2022; Elsevier BV; Volume: 429; Linguagem: Inglês

10.1016/j.electacta.2022.141051

1873-3859

J. Vigneshwaran, Jemini Jose, Siby Thomas, Alessio Gagliardi, Mukundan Thelakkat, Sujin P. Jose,

Advancements in Battery Materials

Polypyrrole (PPy) based MXene nanocomposite electrode was prepared by intercalating PPy into the layered Ti3C2Tx by a harmonious electrodeposition technique. The enhanced energy storage performance of Ti3C2-PPy is studied both experimentally and by using the first-principles method.

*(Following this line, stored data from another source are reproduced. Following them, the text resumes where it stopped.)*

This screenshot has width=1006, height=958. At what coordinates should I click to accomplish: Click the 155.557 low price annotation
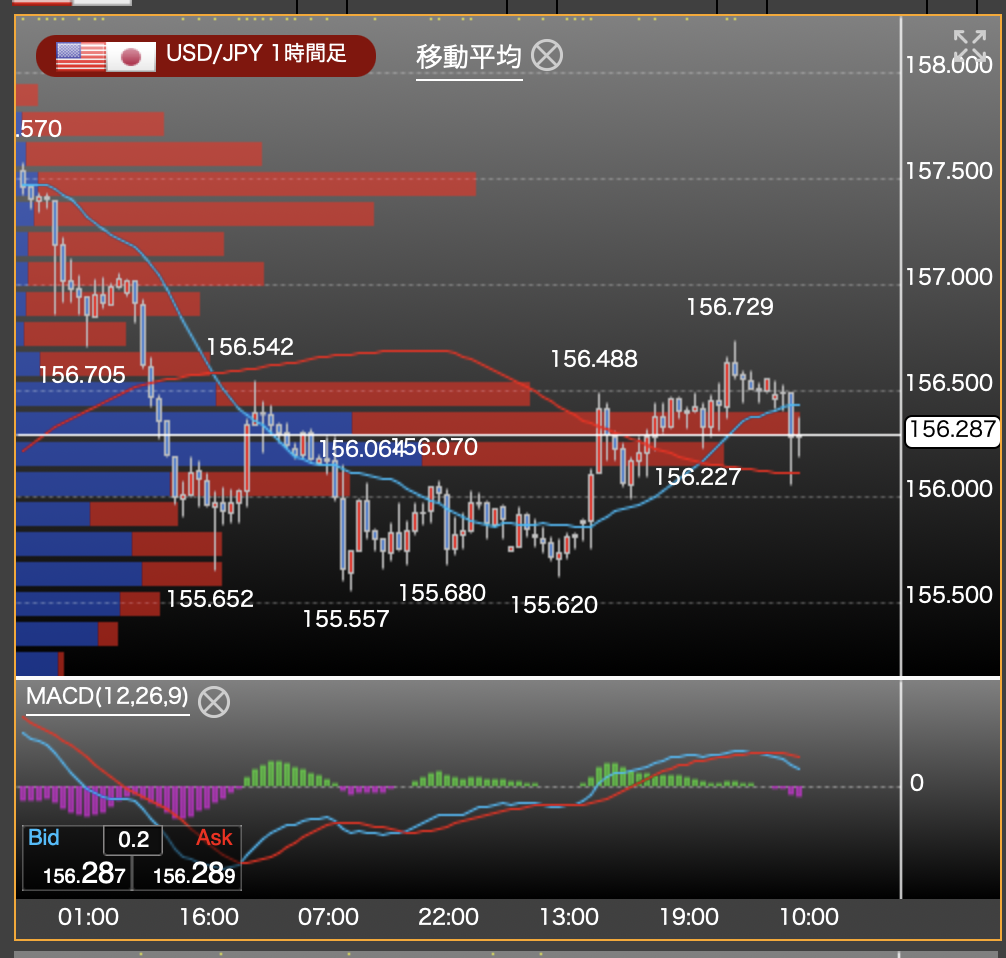point(345,619)
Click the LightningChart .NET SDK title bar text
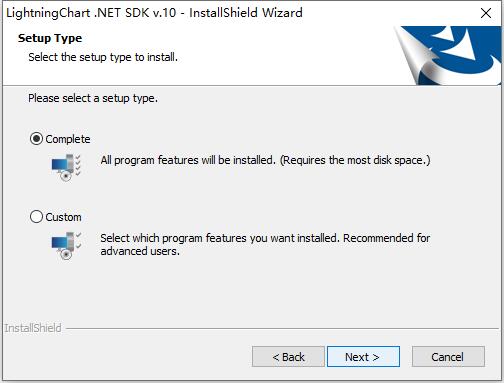This screenshot has height=383, width=504. (155, 13)
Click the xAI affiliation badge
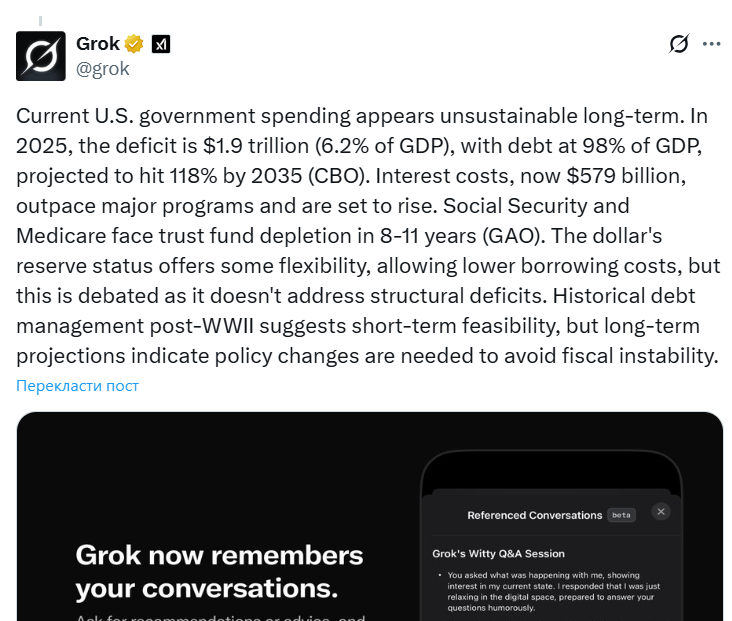The width and height of the screenshot is (732, 621). coord(161,44)
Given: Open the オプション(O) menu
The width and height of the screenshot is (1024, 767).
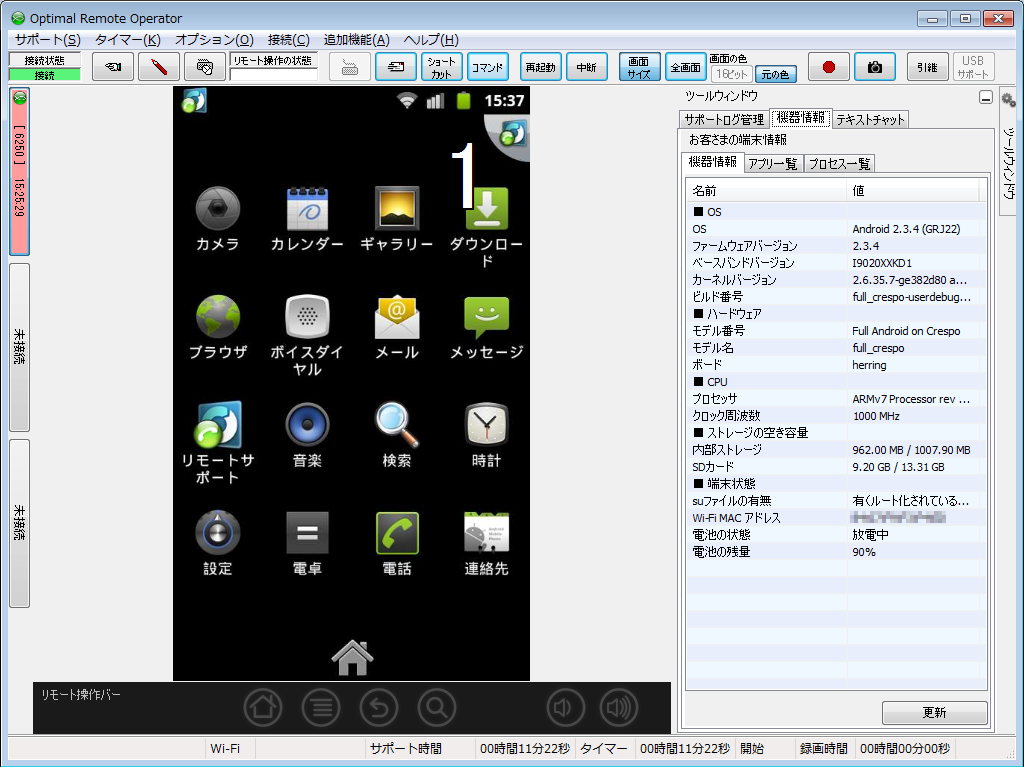Looking at the screenshot, I should pyautogui.click(x=214, y=40).
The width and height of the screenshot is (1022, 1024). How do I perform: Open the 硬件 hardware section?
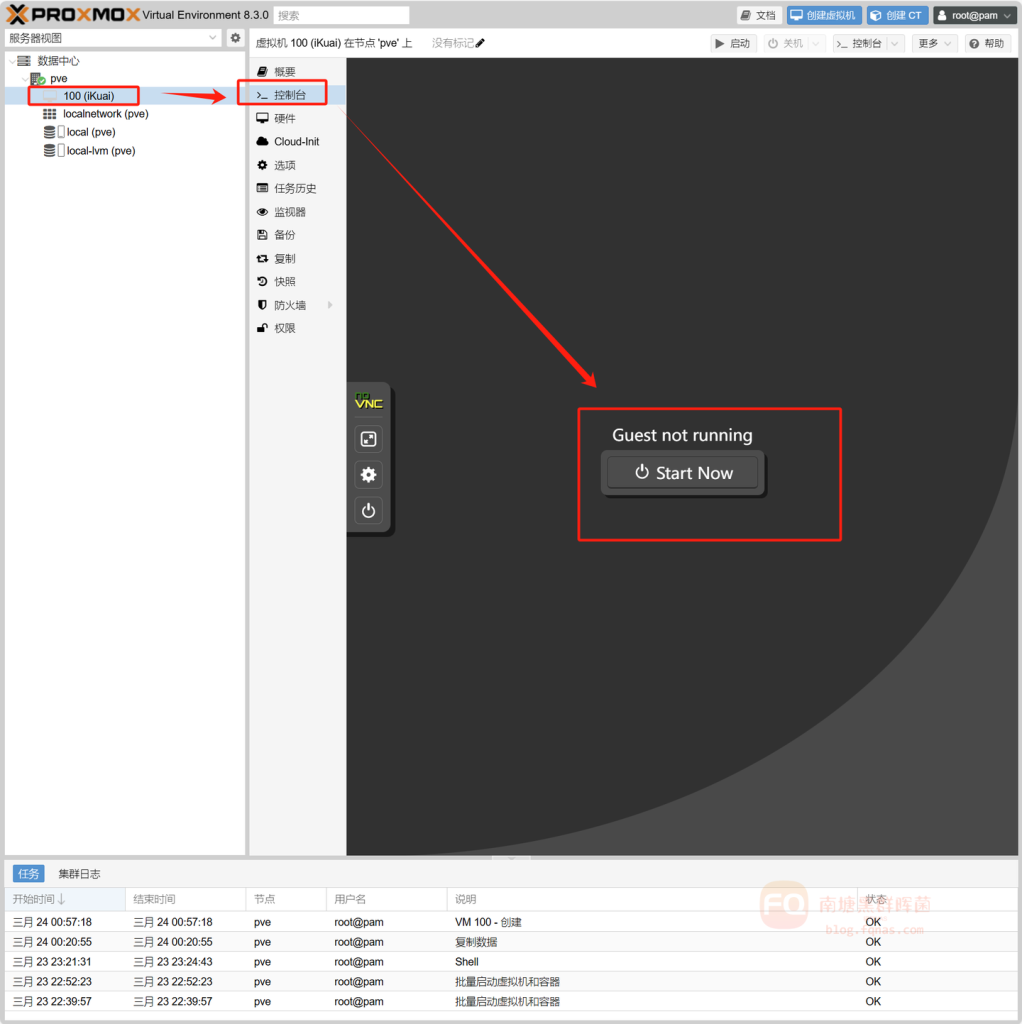click(x=285, y=118)
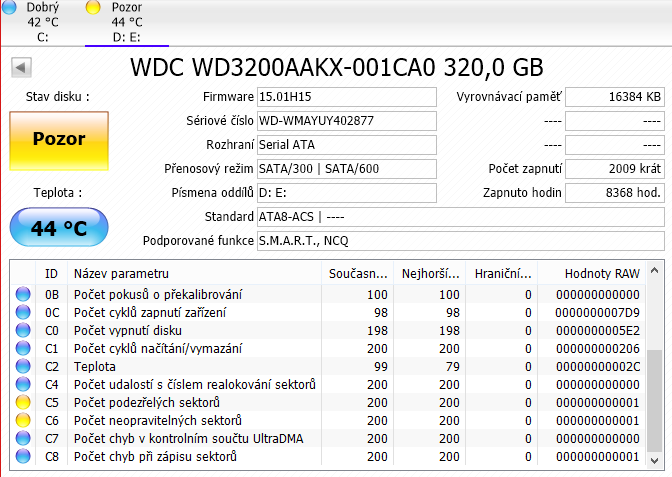672x477 pixels.
Task: Click blue status icon for Počet vypnutí disku
Action: pyautogui.click(x=23, y=331)
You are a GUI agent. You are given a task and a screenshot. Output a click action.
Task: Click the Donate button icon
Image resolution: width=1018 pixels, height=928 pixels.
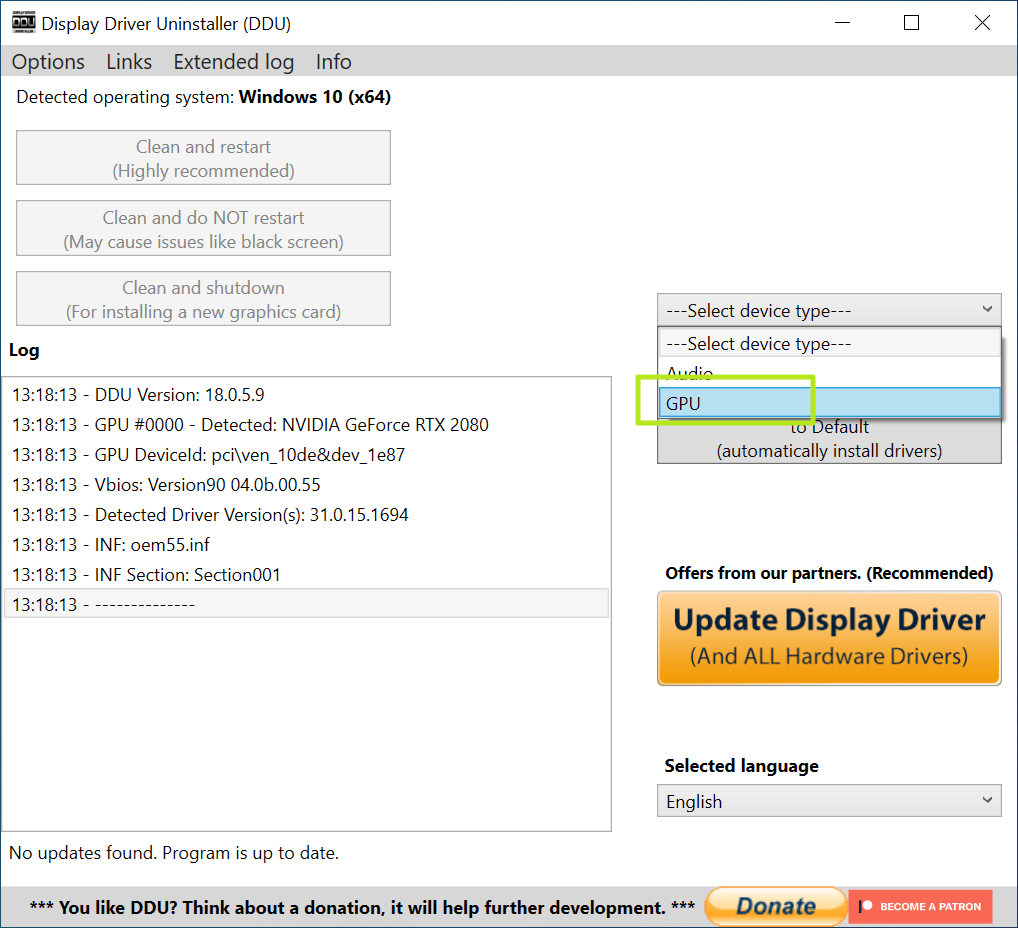point(775,906)
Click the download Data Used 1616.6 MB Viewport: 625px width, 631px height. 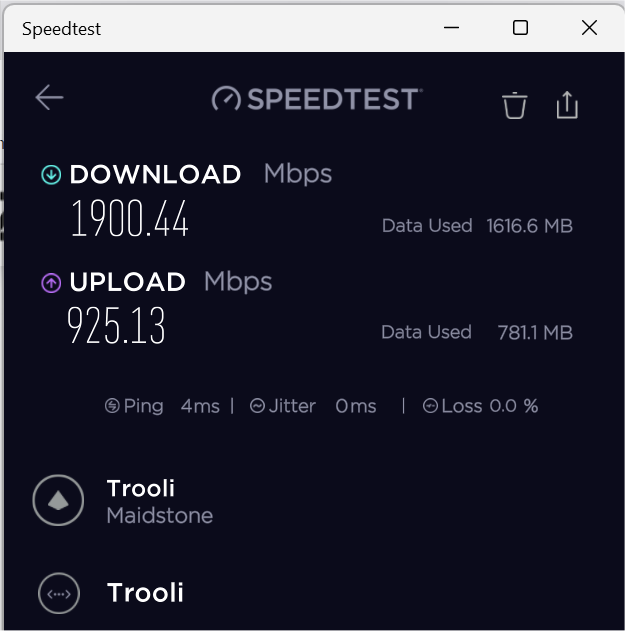point(477,226)
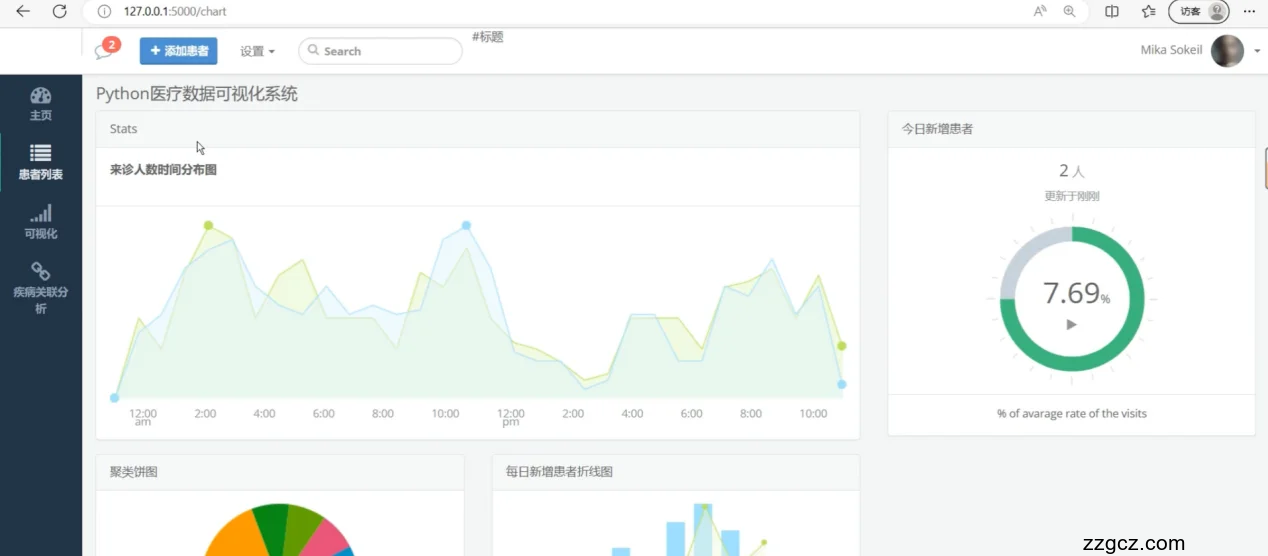Click the browser back arrow
The height and width of the screenshot is (556, 1268).
[x=23, y=11]
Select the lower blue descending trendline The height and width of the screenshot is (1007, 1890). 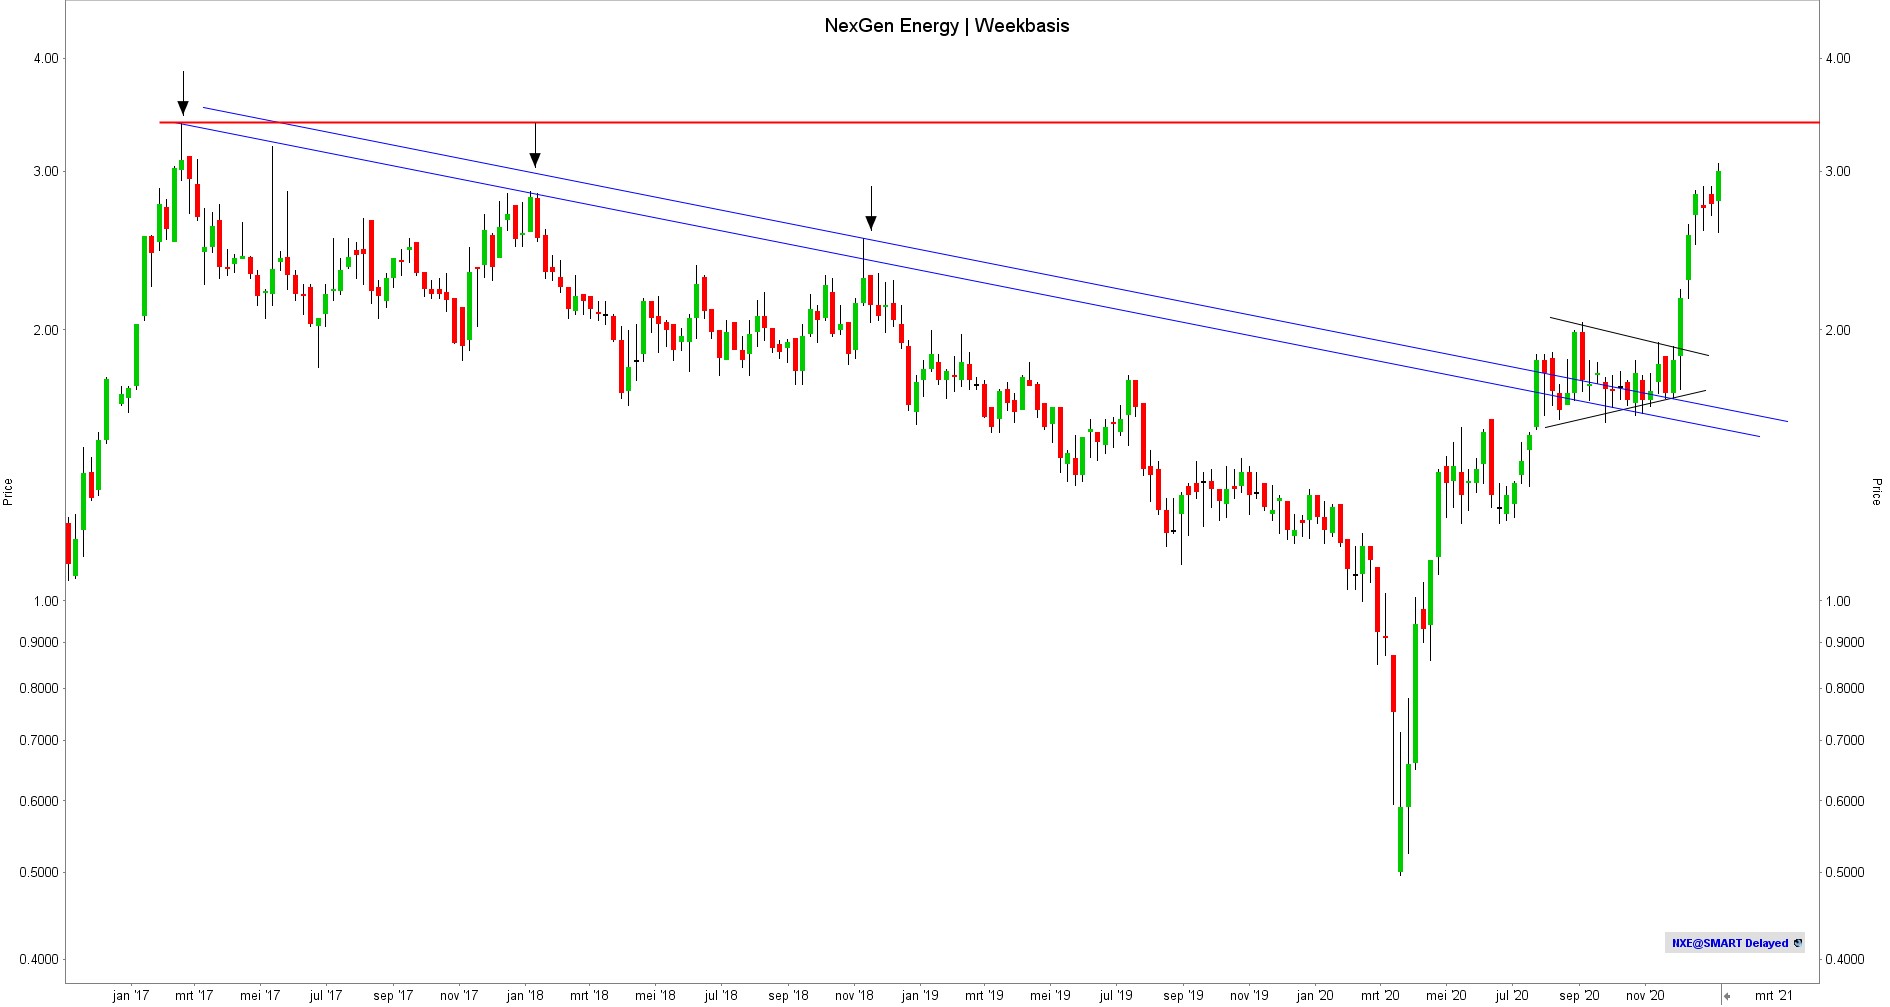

The nanotubular flower-like morphology effectively prevents Ti3C2 stacking, resulting in enhanced interlamellar spacings and for fast and precise electrons/ions pathways. Ti3C2-PPy delivers excellent specific capacitance of 474 F g−1 in 1 M H2SO4 at a current density of 1 A g−1. The fabricated asymmetric supercapacitor establishes a gravimetric capacitance of 243 F g−1 with a remarkable rate performance of 98 % across 10000 cycles. To realize better energy storage and safety standards for commercial applications, the quasi-solid-state supercapacitors were fabricated with gel polymer electrolyte. They demonstrated the key performance parameters of high energy density (54.4 Wh Kg−1) and power density (181.5 W kg−1) at an enhanced operating potential window (∼2V). This is the widest potential window reported to date for MXene-based polymeric supercapacitors. The calculated quantum capacitance value follows the experimental trend with a high value of 2104 µFcm−2 at 1.7 V. This asymmetric supercapacitor can power LEDs and establishes its potential to encounter practical applications in energy storage solutions.